»»
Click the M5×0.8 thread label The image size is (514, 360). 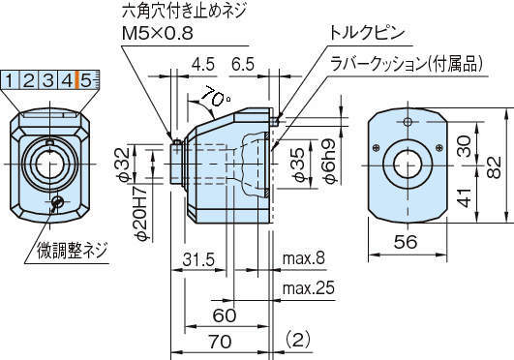click(x=158, y=33)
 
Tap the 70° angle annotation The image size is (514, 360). click(x=215, y=97)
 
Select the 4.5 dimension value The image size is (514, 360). click(x=203, y=64)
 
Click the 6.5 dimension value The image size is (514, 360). click(x=243, y=64)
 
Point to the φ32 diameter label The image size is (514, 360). click(x=125, y=165)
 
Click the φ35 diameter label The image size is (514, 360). click(x=298, y=165)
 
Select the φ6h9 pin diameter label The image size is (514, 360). click(x=329, y=161)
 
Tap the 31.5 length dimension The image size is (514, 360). click(x=198, y=259)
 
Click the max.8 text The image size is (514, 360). click(x=304, y=258)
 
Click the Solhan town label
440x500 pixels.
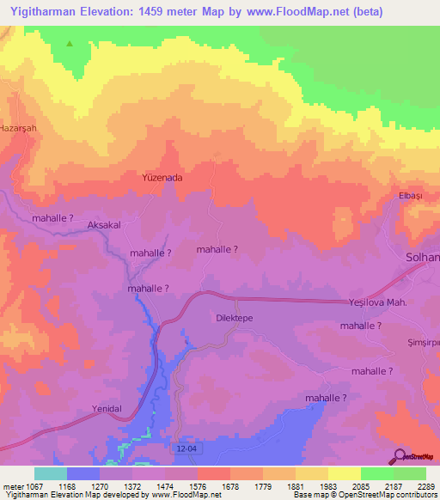[x=422, y=258]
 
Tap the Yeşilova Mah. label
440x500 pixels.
[x=383, y=302]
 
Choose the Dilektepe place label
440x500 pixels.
[x=234, y=317]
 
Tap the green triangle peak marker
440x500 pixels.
[x=70, y=43]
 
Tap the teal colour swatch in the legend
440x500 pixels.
[x=50, y=473]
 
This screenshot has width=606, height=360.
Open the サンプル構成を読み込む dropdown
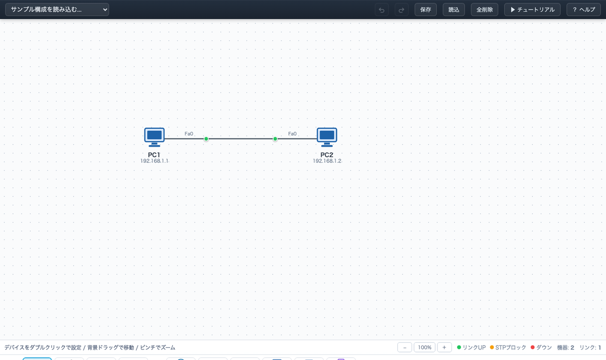[57, 10]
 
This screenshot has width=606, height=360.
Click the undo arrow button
[382, 10]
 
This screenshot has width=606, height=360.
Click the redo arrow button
[401, 10]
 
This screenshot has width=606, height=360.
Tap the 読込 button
[453, 10]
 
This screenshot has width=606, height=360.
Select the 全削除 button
[484, 10]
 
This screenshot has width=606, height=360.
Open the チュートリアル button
[532, 10]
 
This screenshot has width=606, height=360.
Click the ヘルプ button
[584, 10]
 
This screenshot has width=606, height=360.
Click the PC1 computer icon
[154, 137]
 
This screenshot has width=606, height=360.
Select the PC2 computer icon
[327, 137]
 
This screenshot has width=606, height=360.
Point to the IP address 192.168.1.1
[154, 161]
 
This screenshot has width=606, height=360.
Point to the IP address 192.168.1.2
[327, 161]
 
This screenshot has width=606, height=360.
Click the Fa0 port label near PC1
[189, 134]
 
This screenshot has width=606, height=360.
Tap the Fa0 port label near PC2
[292, 134]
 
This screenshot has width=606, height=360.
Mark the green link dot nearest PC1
[206, 139]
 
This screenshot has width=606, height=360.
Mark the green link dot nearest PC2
[275, 139]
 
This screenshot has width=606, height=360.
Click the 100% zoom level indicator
[425, 347]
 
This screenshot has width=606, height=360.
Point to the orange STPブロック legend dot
[492, 347]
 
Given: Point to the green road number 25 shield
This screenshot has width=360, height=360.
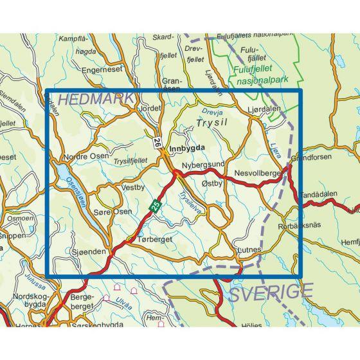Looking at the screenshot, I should pyautogui.click(x=155, y=205).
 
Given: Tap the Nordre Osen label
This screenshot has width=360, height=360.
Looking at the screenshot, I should pyautogui.click(x=82, y=158).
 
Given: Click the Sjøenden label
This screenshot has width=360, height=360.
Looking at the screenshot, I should pyautogui.click(x=87, y=253).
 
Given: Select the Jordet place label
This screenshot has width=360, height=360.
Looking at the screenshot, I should pyautogui.click(x=150, y=109).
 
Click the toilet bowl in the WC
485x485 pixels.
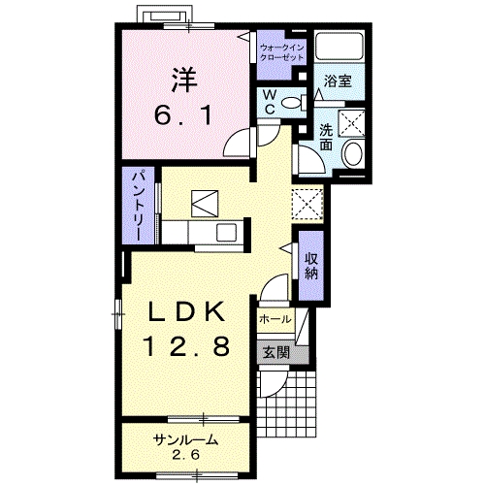click(x=292, y=103)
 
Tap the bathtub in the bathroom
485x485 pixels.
click(x=340, y=46)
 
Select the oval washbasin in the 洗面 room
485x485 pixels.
click(x=353, y=153)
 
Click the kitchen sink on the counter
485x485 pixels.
click(x=226, y=232)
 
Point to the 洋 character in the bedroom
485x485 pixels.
click(x=184, y=80)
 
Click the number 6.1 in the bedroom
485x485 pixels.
click(x=183, y=115)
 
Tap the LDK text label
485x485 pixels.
click(x=186, y=312)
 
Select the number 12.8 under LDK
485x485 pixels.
click(x=186, y=345)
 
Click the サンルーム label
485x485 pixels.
click(x=185, y=440)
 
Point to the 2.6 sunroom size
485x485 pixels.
click(x=185, y=455)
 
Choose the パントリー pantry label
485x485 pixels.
click(x=139, y=206)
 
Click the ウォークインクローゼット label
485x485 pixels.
click(x=282, y=53)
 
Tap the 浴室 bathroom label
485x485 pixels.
click(x=338, y=81)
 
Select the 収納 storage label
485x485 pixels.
click(x=311, y=267)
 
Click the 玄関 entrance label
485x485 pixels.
click(x=275, y=352)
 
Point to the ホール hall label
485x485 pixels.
click(x=275, y=320)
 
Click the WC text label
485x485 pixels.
click(x=270, y=103)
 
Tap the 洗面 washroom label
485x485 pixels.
click(x=326, y=138)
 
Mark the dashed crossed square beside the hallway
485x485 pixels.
click(x=307, y=204)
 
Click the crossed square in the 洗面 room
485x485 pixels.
click(x=351, y=123)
««
Stated exercise
Copy the material above word for word, from the line containing "Choose the パントリー pantry label" through the last line, including both ends.

Solution to the problem
Choose the パントリー pantry label
485x485 pixels.
click(x=139, y=206)
 
Click the ウォークインクローゼット label
485x485 pixels.
click(x=282, y=53)
 
Tap the 浴室 bathroom label
485x485 pixels.
click(x=338, y=81)
 
Select the 収納 storage label
485x485 pixels.
click(x=311, y=267)
 
Click the 玄関 entrance label
485x485 pixels.
click(x=275, y=352)
 
Point to the ホール hall label
485x485 pixels.
click(x=275, y=320)
 
Click the WC text label
485x485 pixels.
click(x=270, y=103)
 
Tap the 洗面 washroom label
485x485 pixels.
click(x=326, y=138)
 
Mark the dashed crossed square beside the hallway
485x485 pixels.
click(x=307, y=204)
 
Click the crossed square in the 洗面 room
485x485 pixels.
click(x=351, y=123)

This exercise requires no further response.